• **Required action**
Look below for the line that contains "1092x491 pixels.", then copy it and each following line to the end of the records, minus any pictures.

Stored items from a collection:
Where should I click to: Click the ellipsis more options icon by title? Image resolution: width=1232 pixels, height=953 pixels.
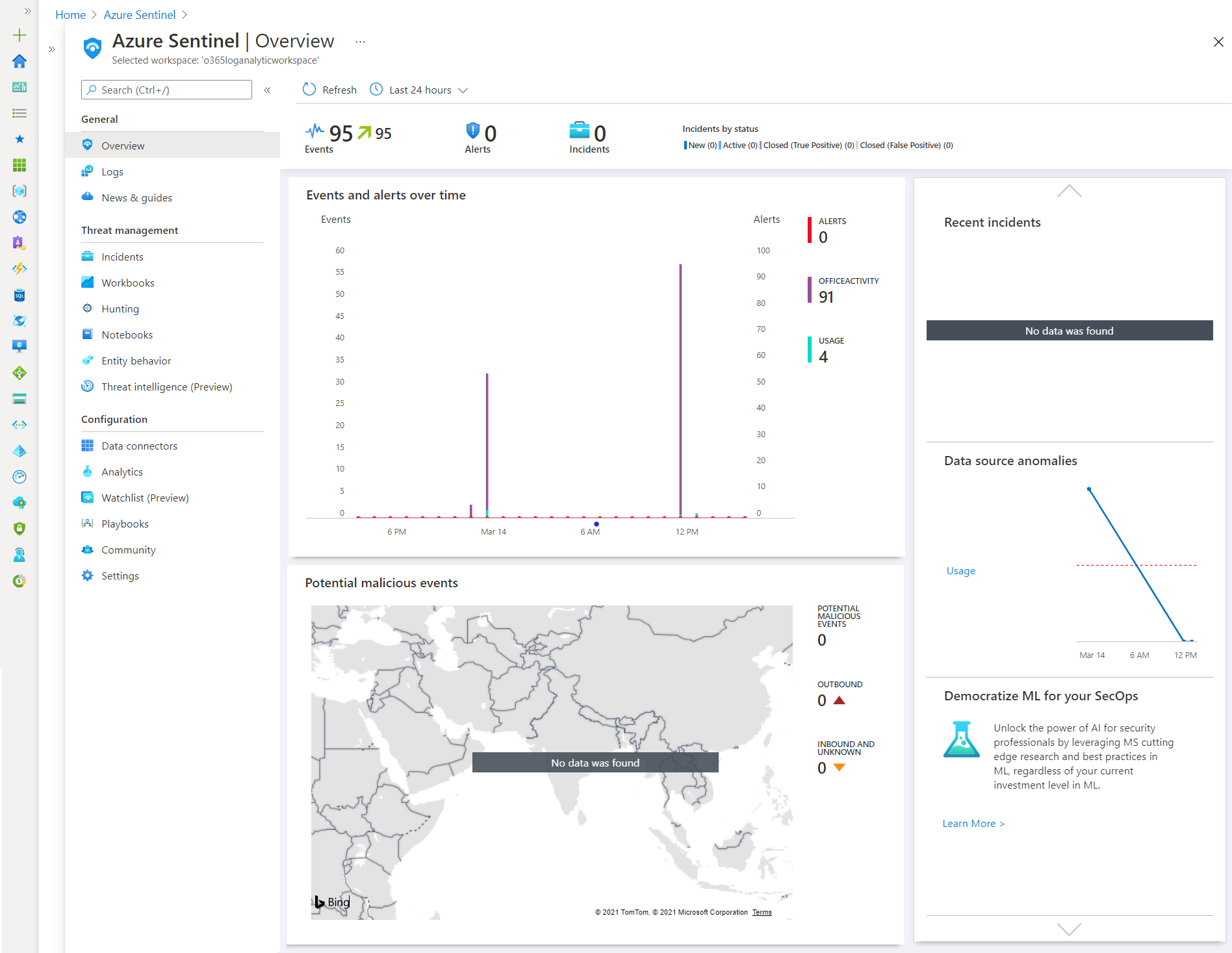(360, 42)
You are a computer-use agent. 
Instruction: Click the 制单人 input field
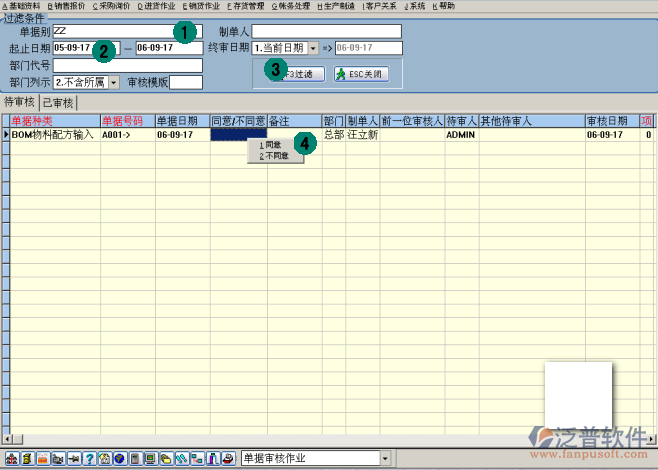click(325, 31)
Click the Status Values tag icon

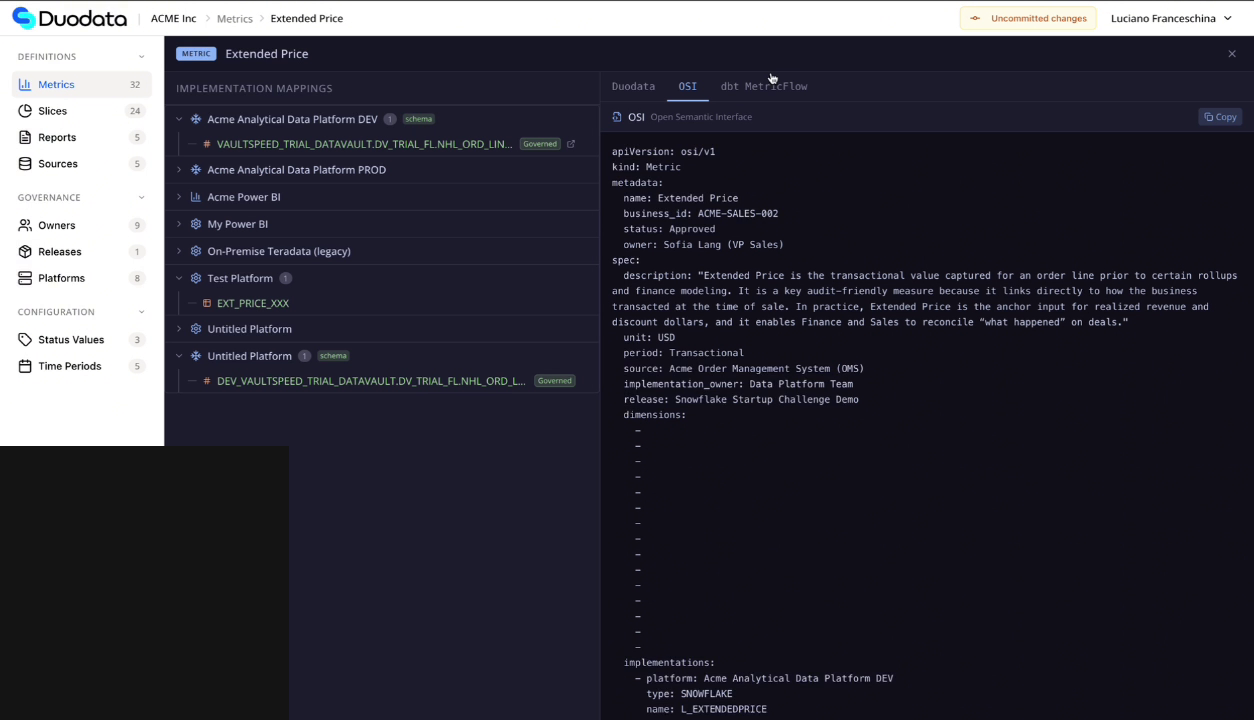[x=27, y=339]
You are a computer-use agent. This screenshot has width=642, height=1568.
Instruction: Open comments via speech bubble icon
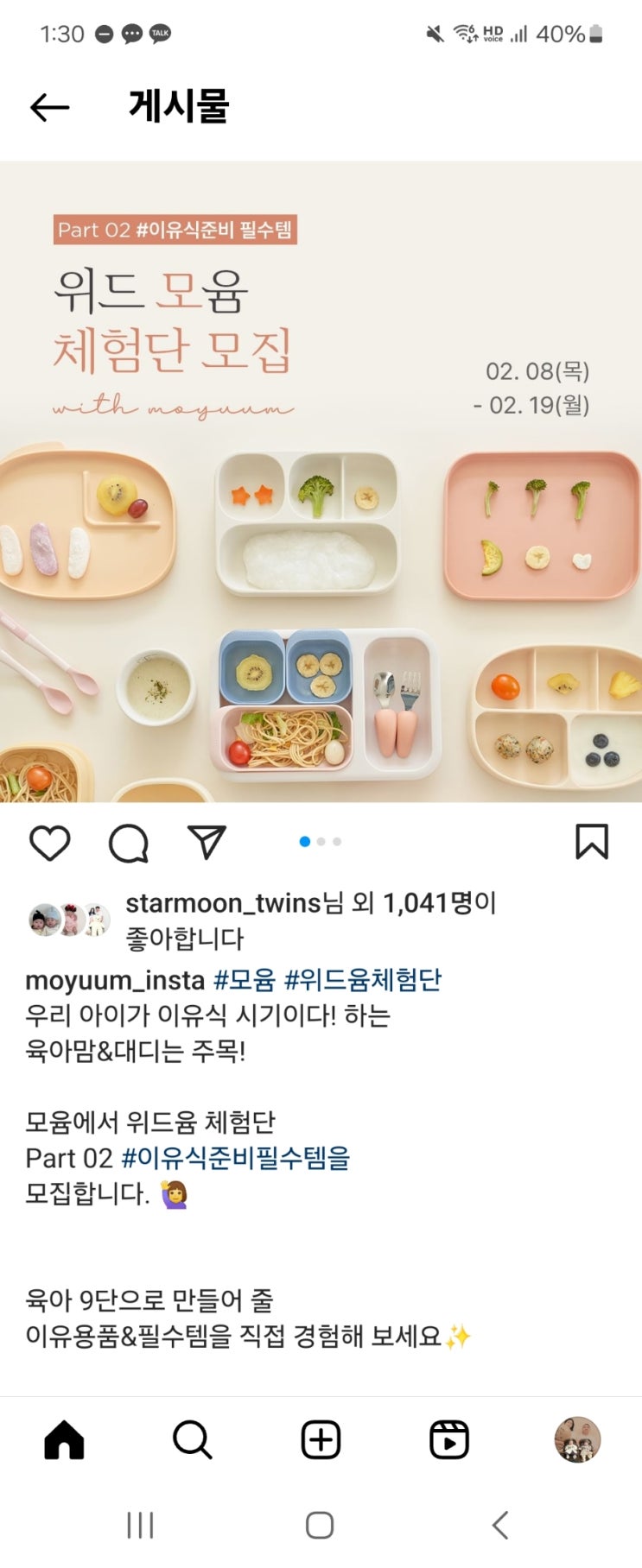(129, 843)
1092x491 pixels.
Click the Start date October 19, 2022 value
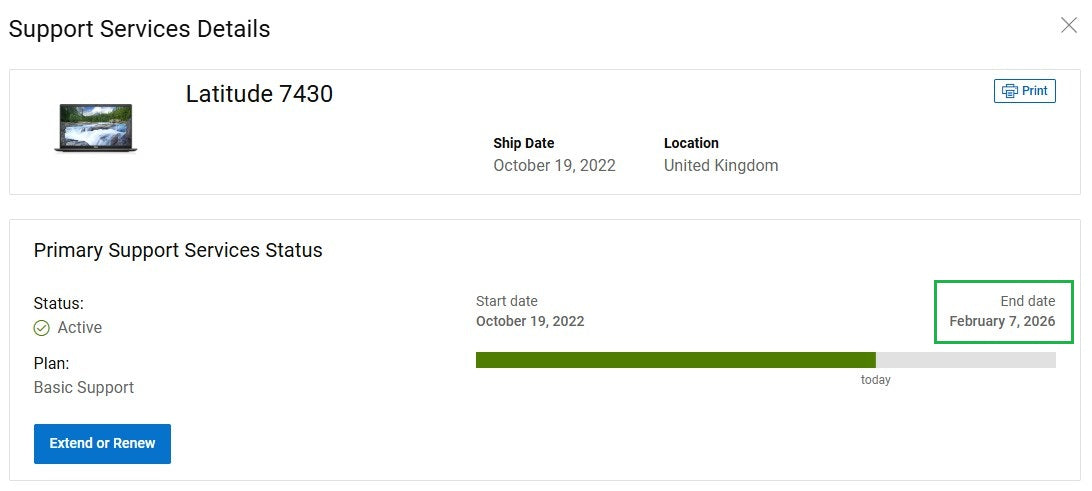(x=530, y=322)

• **Solved problem**
1092x491 pixels.
Click the Start date October 19, 2022 value
(x=530, y=322)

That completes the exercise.